Product and version information:
Host 1: Solaris10u9 for SPARC; HBA: Qlogic 375-3356-02 HBA; HBA native driver version: 20100301-3.00.
Host 2: Oracle Solaris 10 9/10 s10s_u9wos_14a SPARC configured with the Emulex LPe11002-E HBA; HBA native driver version: 2.50o (2010.01.08.09.45).
The cluster network is shown in Figure1.
Figure 1 Cluster network
The hosts and the storage array were connected through a single-path direct connection network, and the cluster environment was configured. The cluster was configured with three quorum devices. A LUN was mapped from the storage array to the cluster. Two resource groups were created, and a file system was created on them. The file system was mounted to both host nodes. Data read/write operations were performed on the file system. During the operations, the cluster heartbeat failed, and then both nodes reset.
Normally, when two nodes preempt quorum devices, one node stays online while the other resets.
Configure N - 1 quorum devices for the cluster where N is the number of nodes. This can reduce the time needed for arbitration.
Modify the /etc/system file to set a higher arbitration timeout value, 60 seconds for example. Perform the following steps:
1. Obtain the root right.
2. On each cluster node, modify the /etc/system file to set xxx in "set cl_haci:qd_acquisition_timer=xxx" to 60. If there is no "set cl_haci:qd_acquisition_timer=xxx", add this line to the file.
3. On any node, run the phys-schost-1# cluster shutdown –g 0 -y command to restart the cluster.
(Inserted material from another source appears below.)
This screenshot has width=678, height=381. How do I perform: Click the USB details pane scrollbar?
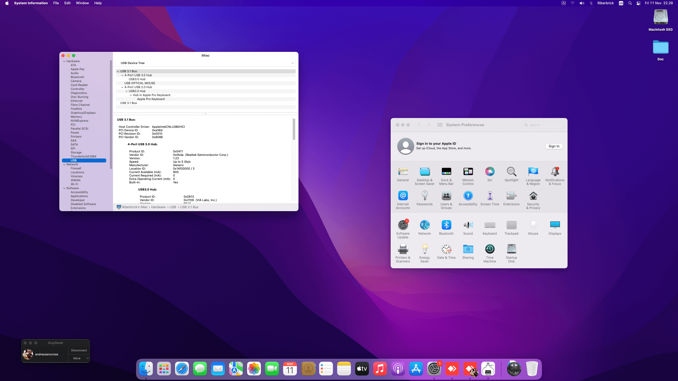pyautogui.click(x=294, y=130)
The parameter -g is set to 0 so the cluster is shut down immediately. The parameter -y is set to yes to confirm the shut down.
4. On each node, run the phys-schost-1# boot command to restart the cluster. Then the modifications to the /etc/system file take effect.
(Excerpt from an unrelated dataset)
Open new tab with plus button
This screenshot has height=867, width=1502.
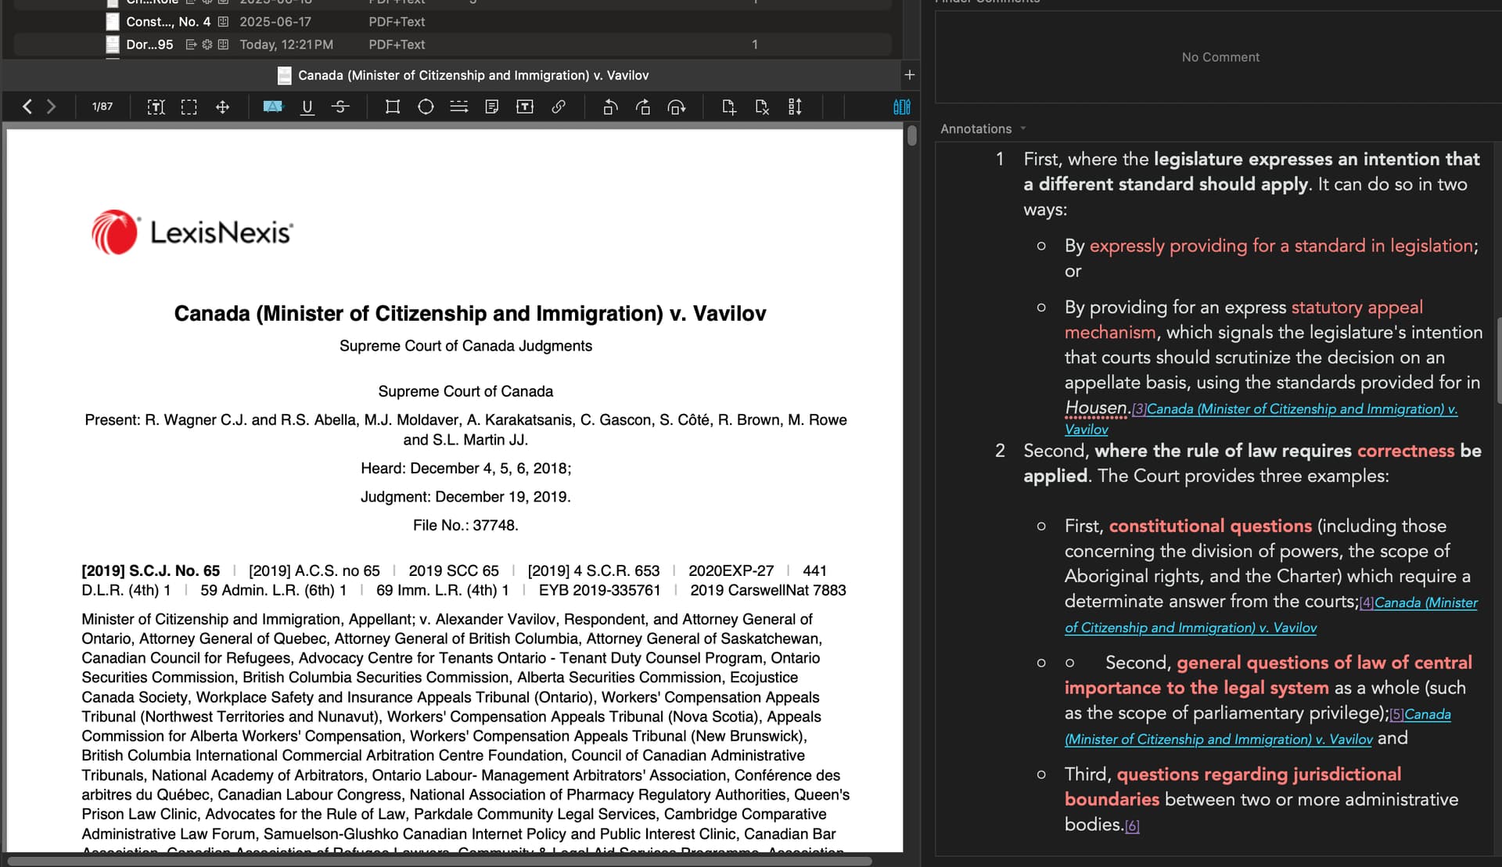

Do not change the default timeout value on Oracle RAC because some split-brain caused by heartbeat failures can lead to Oracle RAC VIP switchover failures. If quorum devices are unable to complete configurations within the default timeout period 25s in such an environment, replace the quorum devices.
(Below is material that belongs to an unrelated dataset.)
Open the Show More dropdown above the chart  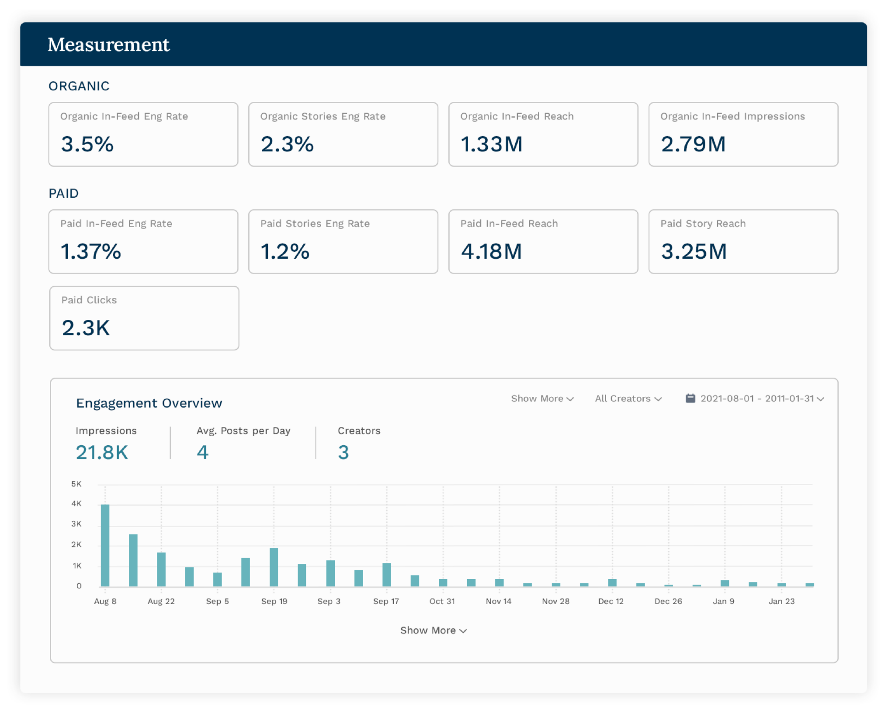click(542, 399)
In initial cluster deployment, perform the following steps:
1. Configure N - 1 quorum devices for the cluster where N is the number of nodes.
2. Set a higher default cluster arbitration timeout value to avoid timeouts caused by preemptions when the cluster is configured again. For details, see method 2.
This problem is a known bug and is recorded on http://wikis.sun.com/display/SunCluster/Known Bugs in Oracle Solaris Cluster 3.3. The record indicates that cluster nodes are unable to complete arbitration operations for configuring the cluster again within the default time (25s). As a result, the nodes reset.